I have only 1 criticism of your graph. Vista needs more than 10 GB HDD
space unless you are knowledgeable and turn off a bunch of stuff!
This reminds me of an article I read a while back in some computing
mag that showed that as each generation of software comes out, the
computing horse power to handle them has to be more just to keep you
flowing at the same rate as you were before. According to the
article, this is due to Applications & OS’s becoming more and more
bloated with each generation, each generation of programmers becoming
more and more “sloppy” code writers compared to programmers of the
past that had pride in the streamline architecture of their code and
the big move today to have all applications and OS’s as “Suits”
instead of focusing. With that, what use to take a task 5 seconds to
do on an 8088 machine and software of that day still takes the same 5
seconds today with today’s software even though the system’s
processing speed is now light year’s ahead of what is was in the 8088
days. The article gave specific examples of well known applications
and OS’s today and yesterday to back up some of its comparisons.

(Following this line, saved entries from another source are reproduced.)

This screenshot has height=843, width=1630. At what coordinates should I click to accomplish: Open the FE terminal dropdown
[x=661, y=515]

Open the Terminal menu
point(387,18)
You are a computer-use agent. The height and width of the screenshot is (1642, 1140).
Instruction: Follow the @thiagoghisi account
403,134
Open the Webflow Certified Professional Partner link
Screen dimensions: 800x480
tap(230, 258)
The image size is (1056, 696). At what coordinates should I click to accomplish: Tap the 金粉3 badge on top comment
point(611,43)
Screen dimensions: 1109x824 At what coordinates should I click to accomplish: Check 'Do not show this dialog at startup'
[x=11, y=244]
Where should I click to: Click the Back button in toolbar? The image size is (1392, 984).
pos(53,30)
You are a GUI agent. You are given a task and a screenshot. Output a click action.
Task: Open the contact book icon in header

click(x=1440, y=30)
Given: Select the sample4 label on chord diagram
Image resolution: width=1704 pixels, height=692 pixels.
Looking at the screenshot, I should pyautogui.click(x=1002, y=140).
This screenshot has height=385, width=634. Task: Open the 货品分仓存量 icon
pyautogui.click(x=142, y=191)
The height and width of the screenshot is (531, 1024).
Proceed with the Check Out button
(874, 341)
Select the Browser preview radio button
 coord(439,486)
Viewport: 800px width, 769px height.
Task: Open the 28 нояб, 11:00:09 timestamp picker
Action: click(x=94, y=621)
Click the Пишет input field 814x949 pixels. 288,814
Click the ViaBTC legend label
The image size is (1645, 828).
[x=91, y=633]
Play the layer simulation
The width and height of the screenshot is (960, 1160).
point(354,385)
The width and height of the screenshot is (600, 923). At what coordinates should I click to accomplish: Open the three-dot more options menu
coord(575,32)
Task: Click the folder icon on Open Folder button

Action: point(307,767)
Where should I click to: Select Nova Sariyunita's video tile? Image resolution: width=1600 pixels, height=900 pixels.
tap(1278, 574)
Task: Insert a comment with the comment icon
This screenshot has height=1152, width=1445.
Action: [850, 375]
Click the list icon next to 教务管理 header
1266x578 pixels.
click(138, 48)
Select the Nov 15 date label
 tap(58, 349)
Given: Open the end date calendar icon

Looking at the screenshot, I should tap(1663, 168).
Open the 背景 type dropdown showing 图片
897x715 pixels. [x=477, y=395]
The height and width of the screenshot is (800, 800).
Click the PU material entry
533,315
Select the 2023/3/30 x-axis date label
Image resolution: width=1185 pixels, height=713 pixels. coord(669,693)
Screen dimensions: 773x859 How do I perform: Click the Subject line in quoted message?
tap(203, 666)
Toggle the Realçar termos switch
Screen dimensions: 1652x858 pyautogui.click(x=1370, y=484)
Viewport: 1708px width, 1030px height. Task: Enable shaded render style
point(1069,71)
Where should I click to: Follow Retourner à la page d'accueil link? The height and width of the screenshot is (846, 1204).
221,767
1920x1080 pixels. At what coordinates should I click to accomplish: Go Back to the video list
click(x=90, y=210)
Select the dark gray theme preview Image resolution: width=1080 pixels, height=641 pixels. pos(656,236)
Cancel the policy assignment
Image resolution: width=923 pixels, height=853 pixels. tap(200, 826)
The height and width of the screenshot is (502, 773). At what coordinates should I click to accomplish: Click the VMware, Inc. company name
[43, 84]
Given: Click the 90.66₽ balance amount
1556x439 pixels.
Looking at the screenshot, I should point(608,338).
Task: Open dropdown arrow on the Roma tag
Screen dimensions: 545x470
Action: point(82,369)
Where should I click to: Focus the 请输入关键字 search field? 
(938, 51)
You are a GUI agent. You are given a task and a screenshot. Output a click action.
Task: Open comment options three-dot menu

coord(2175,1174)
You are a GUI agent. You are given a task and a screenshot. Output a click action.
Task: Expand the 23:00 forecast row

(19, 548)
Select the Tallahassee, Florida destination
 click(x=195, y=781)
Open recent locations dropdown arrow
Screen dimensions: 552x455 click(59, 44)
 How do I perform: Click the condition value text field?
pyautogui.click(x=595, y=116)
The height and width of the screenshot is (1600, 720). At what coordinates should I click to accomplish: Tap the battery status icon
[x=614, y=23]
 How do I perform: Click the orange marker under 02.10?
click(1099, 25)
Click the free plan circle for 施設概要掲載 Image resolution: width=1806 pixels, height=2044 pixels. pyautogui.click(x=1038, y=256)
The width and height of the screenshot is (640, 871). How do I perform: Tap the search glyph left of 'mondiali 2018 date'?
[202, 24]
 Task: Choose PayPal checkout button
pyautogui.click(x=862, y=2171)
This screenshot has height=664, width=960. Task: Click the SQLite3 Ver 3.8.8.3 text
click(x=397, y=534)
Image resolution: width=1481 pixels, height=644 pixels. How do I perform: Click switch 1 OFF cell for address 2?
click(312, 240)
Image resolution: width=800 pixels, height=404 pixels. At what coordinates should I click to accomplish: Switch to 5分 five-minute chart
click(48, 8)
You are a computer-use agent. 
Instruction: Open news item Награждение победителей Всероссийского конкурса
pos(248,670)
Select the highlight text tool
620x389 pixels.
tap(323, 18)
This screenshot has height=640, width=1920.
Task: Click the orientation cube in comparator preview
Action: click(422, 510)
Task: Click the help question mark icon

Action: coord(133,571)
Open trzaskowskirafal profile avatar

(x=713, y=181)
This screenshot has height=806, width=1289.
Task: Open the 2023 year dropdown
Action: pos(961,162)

I guess someone has a real way to measure this and I have no idea if
the article holds water or not but it “sort of” made sense to me. I
can’t measure tasks in nanoseconds but I do know that it takes around
30 seconds for my 2.0 GHz machine with 1Gig memory to load XP-SP2 and
that it took my 8088 machine with 256K of memory around the same 30
seconds to load windows 3.1
There will be those that argue that we can do so much more today with
our systems than we did yesterday. True and the article was not
arguing that… it was showing that the speed with “comparable” tasks
has not changed that much even though we are now running processors
light speed ahead of what we had back in the 8088 days.
Let’s say you have a car that weighs 3000lbs with a 200 HP engine to
make it do 0 to 60 in 10 seconds. Now you get a car that weighs
4000lbs and it needs 250 HP in order to achieve the same identical 0
to 60 in 10 seconds. You got more horsepower but it still takes the
same 10 seconds to get from 0 to 60 because the car has become bloated
with extra weight. BUT… the car is bigger (more bloated) because it
has a Suit and more bells & whistles instead of a seat and just a few
knobs so… one could surmise that yes, it still takes you 10 seconds to
go from 0 to 60 but look at the style with which you are doing it in.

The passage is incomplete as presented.